Honeywell Unveils 4–6% Growth Targets, 60bps Margin Expansion and 90% Free Cash Flow Conversion
HON•Honeywell unveiled its new three-year financial framework forecasting 4–6% organic growth, over 60 basis points of annual margin expansion and more than 10% earnings growth with over 90% free cash flow conversion following its planned June 29 Aerospace spin-off. CEO Vimal Kapur highlighted the pure-play automation focus and simplified portfolio as drivers of future growth.
1. Investor Day Overview
Honeywell Technologies held its 2026 Investor Day in New York City on June 11, featuring live demonstrations and leadership presentations ahead of the June 29 Aerospace separation. The event introduced core capabilities across strategic segments and detailed the company’s refocused operating model.
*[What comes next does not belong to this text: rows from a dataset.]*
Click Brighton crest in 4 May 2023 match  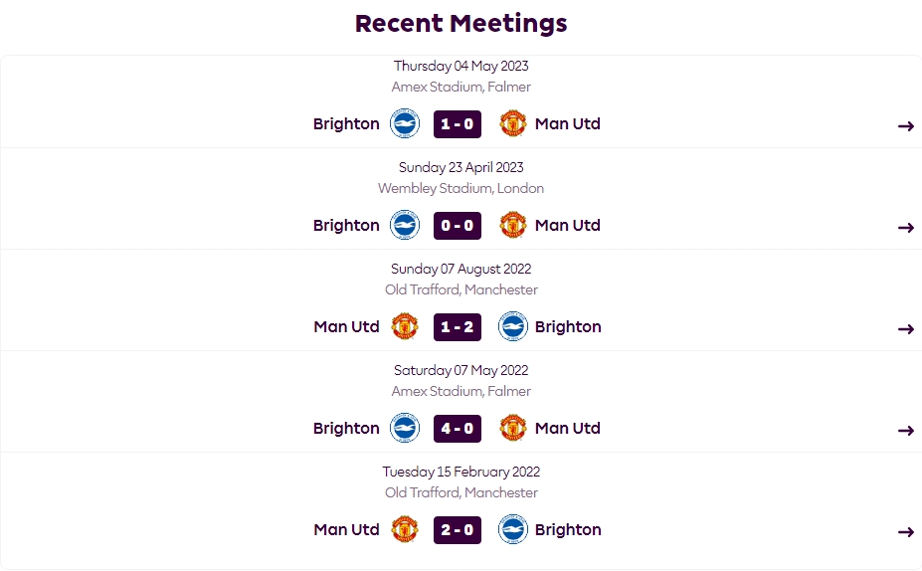pyautogui.click(x=405, y=124)
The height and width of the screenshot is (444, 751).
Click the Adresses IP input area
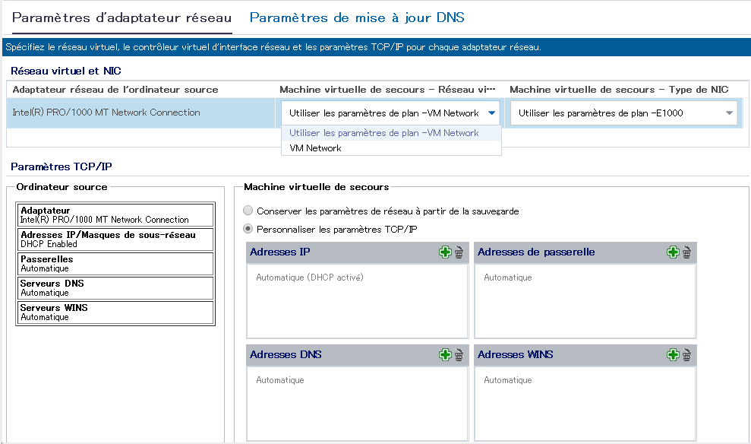[357, 300]

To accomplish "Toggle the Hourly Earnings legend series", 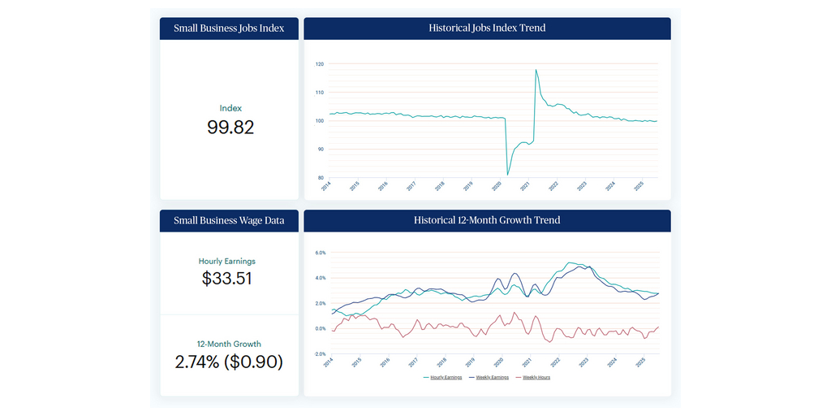I will click(x=446, y=377).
2. Three-Year Financial Targets
Management provided a framework projecting 4–6% annual organic sales growth, more than 60 basis points of margin expansion each year, over 10% annual earnings growth and at least 90% free cash flow conversion over the next three years. These targets underpin expectations for sustained profitability and cash generation in the pure-play automation business.
3. Aerospace Spin-Off Impact
The planned June 29 spin-off of Honeywell Aerospace marks the final step in a three-year portfolio simplification, creating a standalone automation-focused company. Leadership emphasized that the separation will sharpen strategic focus and enable targeted capital allocation toward high-margin industrial automation solutions.
4. Strategic Focus and Innovation
CEO Vimal Kapur reaffirmed commitments to operational excellence, strategic capital deployment and an accelerated innovation pipeline via the Honeywell Accelerator operating system and Forge platform. The simplified business model is designed to leverage deep domain expertise and an extensive installed base in mission-critical environments.